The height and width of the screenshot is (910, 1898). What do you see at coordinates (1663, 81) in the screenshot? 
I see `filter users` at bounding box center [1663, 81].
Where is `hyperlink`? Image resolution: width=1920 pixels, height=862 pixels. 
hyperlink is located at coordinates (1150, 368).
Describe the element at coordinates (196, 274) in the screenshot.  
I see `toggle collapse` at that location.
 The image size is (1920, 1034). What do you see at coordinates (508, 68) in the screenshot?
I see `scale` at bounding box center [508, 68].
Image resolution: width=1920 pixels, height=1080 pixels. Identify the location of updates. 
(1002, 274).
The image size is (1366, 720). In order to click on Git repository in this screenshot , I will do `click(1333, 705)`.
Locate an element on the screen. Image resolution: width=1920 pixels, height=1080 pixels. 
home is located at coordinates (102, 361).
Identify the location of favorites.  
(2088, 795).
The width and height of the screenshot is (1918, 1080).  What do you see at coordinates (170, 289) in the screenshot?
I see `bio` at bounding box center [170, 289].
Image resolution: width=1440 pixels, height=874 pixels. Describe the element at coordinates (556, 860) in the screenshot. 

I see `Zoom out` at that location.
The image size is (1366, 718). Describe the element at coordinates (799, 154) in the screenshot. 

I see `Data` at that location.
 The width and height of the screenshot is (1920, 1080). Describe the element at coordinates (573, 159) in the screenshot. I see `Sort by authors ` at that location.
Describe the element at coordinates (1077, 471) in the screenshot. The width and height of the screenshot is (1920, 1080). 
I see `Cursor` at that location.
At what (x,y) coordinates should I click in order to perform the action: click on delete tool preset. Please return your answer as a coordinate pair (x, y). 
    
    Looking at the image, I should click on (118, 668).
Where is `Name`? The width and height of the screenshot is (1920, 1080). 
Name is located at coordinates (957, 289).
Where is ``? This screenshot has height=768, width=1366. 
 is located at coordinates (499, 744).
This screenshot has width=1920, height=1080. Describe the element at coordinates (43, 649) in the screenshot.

■ **DIRECTIONS**: Reproduce every one of the entries above verbatim, character for character.

■ **SOLUTION FOR THIS EXERCISE**:
The height and width of the screenshot is (910, 1898). What do you see at coordinates (1663, 81) in the screenshot? 
I see `filter users` at bounding box center [1663, 81].
Where is `hyperlink`? Image resolution: width=1920 pixels, height=862 pixels. 
hyperlink is located at coordinates (1150, 368).
Describe the element at coordinates (196, 274) in the screenshot.  
I see `toggle collapse` at that location.
 The image size is (1920, 1034). What do you see at coordinates (508, 68) in the screenshot?
I see `scale` at bounding box center [508, 68].
Image resolution: width=1920 pixels, height=1080 pixels. Identify the location of updates. 
(1002, 274).
The image size is (1366, 720). In order to click on Git repository in this screenshot , I will do `click(1333, 705)`.
Locate an element on the screen. Image resolution: width=1920 pixels, height=1080 pixels. 
home is located at coordinates (102, 361).
Identify the location of favorites.  
(2088, 795).
The width and height of the screenshot is (1918, 1080).  What do you see at coordinates (170, 289) in the screenshot?
I see `bio` at bounding box center [170, 289].
Image resolution: width=1440 pixels, height=874 pixels. Describe the element at coordinates (556, 860) in the screenshot. 

I see `Zoom out` at that location.
The image size is (1366, 718). Describe the element at coordinates (799, 154) in the screenshot. 

I see `Data` at that location.
 The width and height of the screenshot is (1920, 1080). Describe the element at coordinates (573, 159) in the screenshot. I see `Sort by authors ` at that location.
Describe the element at coordinates (1077, 471) in the screenshot. The width and height of the screenshot is (1920, 1080). 
I see `Cursor` at that location.
At what (x,y) coordinates should I click in order to perform the action: click on delete tool preset. Please return your answer as a coordinate pair (x, y). 
    
    Looking at the image, I should click on (118, 668).
Where is `Name`? The width and height of the screenshot is (1920, 1080). 
Name is located at coordinates (957, 289).
Where is ``? This screenshot has height=768, width=1366. 
 is located at coordinates (499, 744).
This screenshot has width=1920, height=1080. Describe the element at coordinates (43, 649) in the screenshot.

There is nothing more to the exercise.